Josh Tetrick: There’s a few reasons. Their regulatory approach is often very evidence-based. The more science- and evidence-based you are, the less politics are involved. Second reason is that Singapore is a global melting pot. You have people from all over the world there. So when you’re wanting to learn how consumers think about this, why they like it, why they don’t like it, what is causing them to hesitate, you get lots of different cultures. Within those 300 people, we got people from all over the world, young, old everywhere in between. That’s another important reason. And then the third reason is, you know, more people consume meat in Asia than anywhere else in the world. So that was, that was another important reason why we chose Singapore.

Jenn Marston: Is it is the plan that get into more restaurants next? 

Josh Tetrick: It is.

Jenn Marston: It seems like there is a lot of hype happening right now around cultured meat. And it seems like a lot of folks are very confident that cultured meat is gonna just explode very, very quickly. What do you think of some of these comments about it’s going to reach price parity quickly, it’s going to scale up very quickly. 

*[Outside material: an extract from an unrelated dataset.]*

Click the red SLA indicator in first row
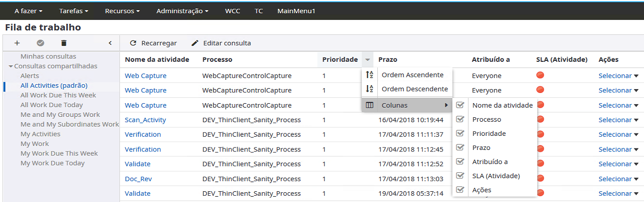540,75
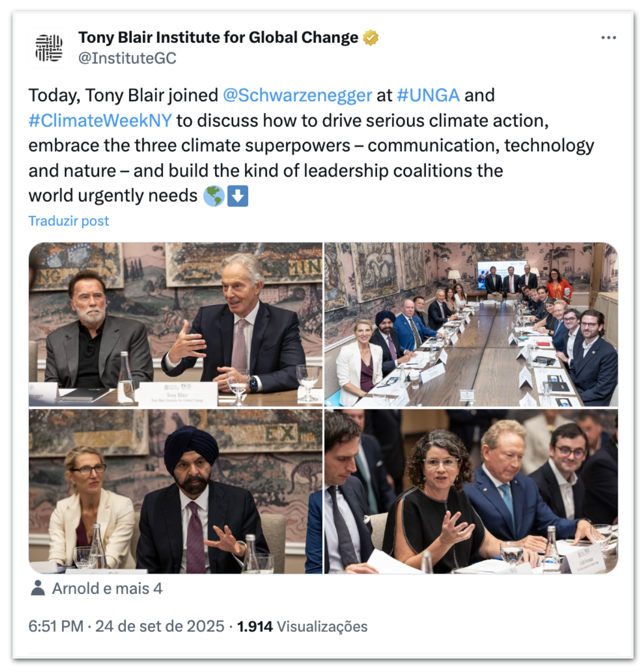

Josh Tetrick: Well, there are a lot of factors involved. So I guess I’ll just start with the things that I think are certain, then I’ll go to things that are higher and lower probabilities. 

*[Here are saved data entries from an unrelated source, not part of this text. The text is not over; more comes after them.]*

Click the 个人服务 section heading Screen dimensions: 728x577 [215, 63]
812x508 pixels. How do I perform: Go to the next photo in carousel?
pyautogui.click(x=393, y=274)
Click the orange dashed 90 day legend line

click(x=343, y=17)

What is certain is that cultured meat will eventually get to the price and then below the price of conventional animal protein. I do feel certain about that. 

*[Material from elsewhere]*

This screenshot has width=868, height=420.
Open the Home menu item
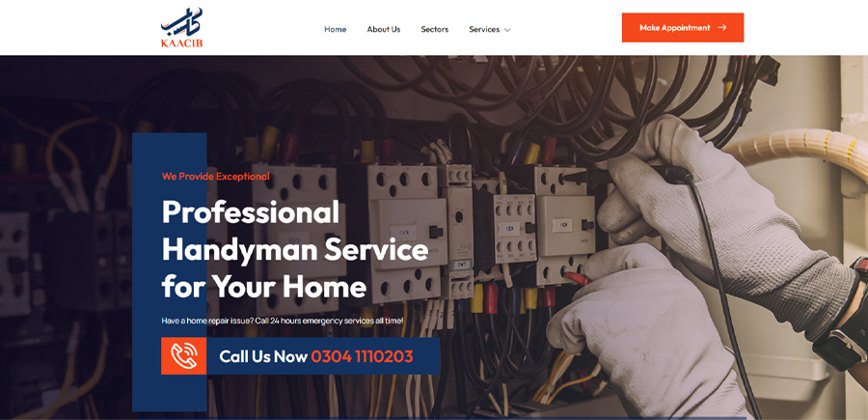click(x=336, y=29)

The next [issue] is when we’ll get there [to parity] — a year or five or 15 years. This is where there is not 100 percent probability. But I would say more likely than not, that in the next 10 years, this production process will get below the cost of chicken. Now, in order for that to happen, other things need to happen. And those other things include more countries allowing for the sale of [cultured meat]. If you can only sell in Singapore, your market is restricted to the million plus people on the island. You’re not going to be producing tens of billions of pounds, which is what is ultimately required to get to the kind of efficiencies necessary to get below the cost of chicken. 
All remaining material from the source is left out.